Além do estudo realizado, os pesquisadores do ICAS têm divulgado os dados para os diferentes setores da sociedade. A equipe participa de eventos e reuniões que envolvem a concessão e a privatização de estradas e rodovias, começando pela BR-163, que atualmente encontra-se em fase de discussão proposta pela Agência Nacional de Transportes Terrestres (ANTT).

O trecho que está sendo debatido é chamado de “Rota Pantanal”, e tem extensão de 379,6 quilômetros, do entroncamento com a BR-262, em Campo Grande (MS), ao fim da Ponte Rio Correntes, na divisa com Mato Grosso, e que possui um alto índice de colisão veicular com fauna e diversos pontos críticos para a implementação de medidas mitigadoras.

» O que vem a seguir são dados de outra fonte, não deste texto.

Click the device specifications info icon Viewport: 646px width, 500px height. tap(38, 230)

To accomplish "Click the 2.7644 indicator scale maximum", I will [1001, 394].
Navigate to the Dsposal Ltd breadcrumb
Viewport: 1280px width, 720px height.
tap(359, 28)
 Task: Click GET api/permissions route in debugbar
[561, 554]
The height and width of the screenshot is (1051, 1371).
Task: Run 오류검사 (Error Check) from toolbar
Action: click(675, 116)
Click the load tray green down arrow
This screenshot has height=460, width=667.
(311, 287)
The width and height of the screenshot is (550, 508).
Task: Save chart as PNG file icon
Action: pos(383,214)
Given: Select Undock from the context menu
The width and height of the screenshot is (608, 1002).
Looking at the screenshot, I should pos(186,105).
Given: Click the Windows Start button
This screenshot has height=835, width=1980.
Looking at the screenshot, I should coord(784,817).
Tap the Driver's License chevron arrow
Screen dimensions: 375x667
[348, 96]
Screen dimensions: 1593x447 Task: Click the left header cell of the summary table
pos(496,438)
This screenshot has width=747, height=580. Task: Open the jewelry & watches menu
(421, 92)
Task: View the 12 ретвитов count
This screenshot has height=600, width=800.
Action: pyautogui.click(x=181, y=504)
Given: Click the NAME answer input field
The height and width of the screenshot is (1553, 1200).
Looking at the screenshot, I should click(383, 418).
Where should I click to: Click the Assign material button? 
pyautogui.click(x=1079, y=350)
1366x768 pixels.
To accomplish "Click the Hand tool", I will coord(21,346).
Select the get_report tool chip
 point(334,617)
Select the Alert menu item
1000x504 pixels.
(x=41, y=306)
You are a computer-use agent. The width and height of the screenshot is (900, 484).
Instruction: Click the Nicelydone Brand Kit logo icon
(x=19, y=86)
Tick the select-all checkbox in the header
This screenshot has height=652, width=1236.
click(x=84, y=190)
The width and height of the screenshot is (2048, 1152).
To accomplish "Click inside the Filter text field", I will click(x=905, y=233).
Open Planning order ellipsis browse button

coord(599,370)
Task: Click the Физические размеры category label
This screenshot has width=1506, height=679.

Em 17 de dezembro de 2021, foi lançado o “Manual de Orientações Técnicas para Mitigação de Colisões Veiculares com Fauna Silvestre nas Rodovias Estaduais do Mato Grosso do Sul”, uma publicação do ICAS elaborada em parceria com a Secretaria de Infraestrutura do Estado de Mato Grosso do Sul (SEINFRA), Agência Estadual de Empreendimentos de Mato Grosso do Sul (AGESUL), Instituto de Meio Ambiente de Mato Grosso do Sul (IMASUL) e Universidade Estadual de Mato Grosso do Sul (UEMS).

A publicação deste manual, enquanto ação de política pública, foi um importante avanço para mitigação das colisões veiculares com fauna silvestre. Entretanto, para que os resultados de fato ocorram, as orientações contidas no material devem ser implementadas com urgência.